I suppose the only problem I have - and it's one I'm trying to answer with my own project, The Play Ethic (on the web) is this: why do we need to keep describing unalienated human productivity and creativity (which is what hackerdom, and other forms of modern behaviour, are) as "work"? Isn't this the last legacy of Calvin and Knox, still shaping our minds through controlling our vocabulary? Why not call it "play", and be done with it - that's play as defined by Sartre, "that action we do when we apprehend that we are truly free": or Schiller's, meaning that activity we do when we are (as adults) "fully human"?

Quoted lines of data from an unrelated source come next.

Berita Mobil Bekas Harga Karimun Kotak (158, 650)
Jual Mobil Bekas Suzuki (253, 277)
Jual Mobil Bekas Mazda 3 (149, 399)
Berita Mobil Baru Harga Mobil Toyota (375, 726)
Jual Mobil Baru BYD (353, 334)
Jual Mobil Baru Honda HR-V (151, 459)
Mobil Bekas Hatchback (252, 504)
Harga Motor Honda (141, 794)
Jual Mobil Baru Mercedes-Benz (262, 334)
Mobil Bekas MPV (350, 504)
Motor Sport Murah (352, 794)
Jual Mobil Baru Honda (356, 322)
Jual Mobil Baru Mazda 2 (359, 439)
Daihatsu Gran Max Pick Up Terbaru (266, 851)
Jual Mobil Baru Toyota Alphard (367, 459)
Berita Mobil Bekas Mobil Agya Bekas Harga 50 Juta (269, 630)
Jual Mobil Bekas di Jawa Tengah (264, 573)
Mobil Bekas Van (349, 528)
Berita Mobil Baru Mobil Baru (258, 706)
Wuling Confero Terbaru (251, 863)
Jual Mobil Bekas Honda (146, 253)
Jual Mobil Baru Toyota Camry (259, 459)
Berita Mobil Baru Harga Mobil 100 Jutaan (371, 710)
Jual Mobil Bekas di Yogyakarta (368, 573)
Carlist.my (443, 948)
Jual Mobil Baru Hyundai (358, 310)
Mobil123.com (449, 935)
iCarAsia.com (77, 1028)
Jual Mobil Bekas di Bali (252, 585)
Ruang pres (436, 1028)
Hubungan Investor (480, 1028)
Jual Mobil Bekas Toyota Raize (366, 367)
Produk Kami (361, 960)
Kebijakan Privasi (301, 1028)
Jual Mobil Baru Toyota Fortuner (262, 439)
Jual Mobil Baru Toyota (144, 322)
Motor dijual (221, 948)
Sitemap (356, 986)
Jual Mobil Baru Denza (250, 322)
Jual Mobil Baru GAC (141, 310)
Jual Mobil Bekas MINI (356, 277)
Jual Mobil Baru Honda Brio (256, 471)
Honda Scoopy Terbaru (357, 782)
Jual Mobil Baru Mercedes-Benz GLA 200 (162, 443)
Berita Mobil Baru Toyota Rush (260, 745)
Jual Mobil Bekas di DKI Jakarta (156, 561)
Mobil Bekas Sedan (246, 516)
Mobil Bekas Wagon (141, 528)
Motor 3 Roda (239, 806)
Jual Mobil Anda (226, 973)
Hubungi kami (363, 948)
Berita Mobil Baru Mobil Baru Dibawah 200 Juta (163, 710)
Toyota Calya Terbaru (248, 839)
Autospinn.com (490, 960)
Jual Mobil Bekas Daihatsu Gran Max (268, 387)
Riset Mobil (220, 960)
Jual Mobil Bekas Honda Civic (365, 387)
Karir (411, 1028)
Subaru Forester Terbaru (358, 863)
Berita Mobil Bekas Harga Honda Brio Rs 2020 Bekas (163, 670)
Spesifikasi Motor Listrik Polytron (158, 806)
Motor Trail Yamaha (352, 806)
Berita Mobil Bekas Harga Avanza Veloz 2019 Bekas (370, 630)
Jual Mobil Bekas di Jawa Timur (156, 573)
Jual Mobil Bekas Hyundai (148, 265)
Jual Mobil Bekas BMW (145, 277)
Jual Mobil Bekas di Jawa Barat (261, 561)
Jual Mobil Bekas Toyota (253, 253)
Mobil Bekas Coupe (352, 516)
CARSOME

Play also extends beyond the hacker community (still, as Pekka admits, predominantly male), and touches upon all the other "arts of living" that evade the patriarchal work ethic - in emotions, parent-child relationships, New Age spirituality, gender androgyny, ecological sensibilities. There is also a whole world of non-Christian theologies and traditions out there which place human creativity at their core, which could have been mentioned. (And what about Harold Bloom's cry for an American gnosticism in Omens of Millenium? That's just waiting for Richard Stallman and his cultic robes!)

But hell, that's the book *I'm* writing... In the meantime, The Hacker Ethic is the worst news that the New Economy's work ethic could ever have - which means, the best for all us. Put a copy on your pal's desk: the one with the nervous twitch and the grey pallor. And watch the passion come back into his/her face.